**ABOUT THIS TASK**. Your task is to transcribe the lines from the start of the data below through the line containing "Privacy Policy (103, 2555)", inclusive, exactly as they stand and without the pictures.

**Records from a dataset**.
* * * * * * *

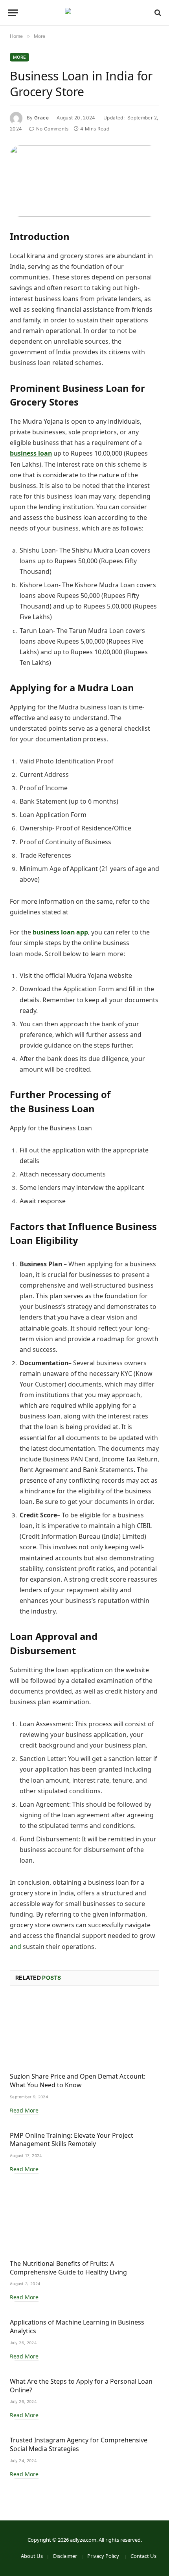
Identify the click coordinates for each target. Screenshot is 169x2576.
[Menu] (13, 13)
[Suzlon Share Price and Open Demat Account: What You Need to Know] (84, 2031)
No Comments (52, 129)
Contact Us (143, 2555)
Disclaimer (65, 2555)
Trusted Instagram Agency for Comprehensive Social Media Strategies (78, 2444)
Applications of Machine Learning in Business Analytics (77, 2326)
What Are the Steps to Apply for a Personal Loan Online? (81, 2385)
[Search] (157, 13)
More (19, 57)
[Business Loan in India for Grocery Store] (84, 181)
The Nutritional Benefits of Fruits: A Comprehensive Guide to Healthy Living (68, 2267)
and (16, 1946)
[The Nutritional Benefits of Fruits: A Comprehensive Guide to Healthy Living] (84, 2218)
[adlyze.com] (84, 13)
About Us (32, 2555)
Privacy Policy (103, 2555)
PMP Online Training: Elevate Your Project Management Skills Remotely (71, 2139)
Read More (24, 2110)
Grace (41, 118)
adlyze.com (83, 2539)
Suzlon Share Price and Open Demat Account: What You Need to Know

* * * * * * *

**FINISHED EXERCISE**.
Identify the click coordinates for each target. Screenshot is 169x2576.
[Menu] (13, 13)
[Suzlon Share Price and Open Demat Account: What You Need to Know] (84, 2031)
No Comments (52, 129)
Contact Us (143, 2555)
Disclaimer (65, 2555)
Trusted Instagram Agency for Comprehensive Social Media Strategies (78, 2444)
Applications of Machine Learning in Business Analytics (77, 2326)
What Are the Steps to Apply for a Personal Loan Online? (81, 2385)
[Search] (157, 13)
More (19, 57)
[Business Loan in India for Grocery Store] (84, 181)
The Nutritional Benefits of Fruits: A Comprehensive Guide to Healthy Living (68, 2267)
and (16, 1946)
[The Nutritional Benefits of Fruits: A Comprehensive Guide to Healthy Living] (84, 2218)
[adlyze.com] (84, 13)
About Us (32, 2555)
Privacy Policy (103, 2555)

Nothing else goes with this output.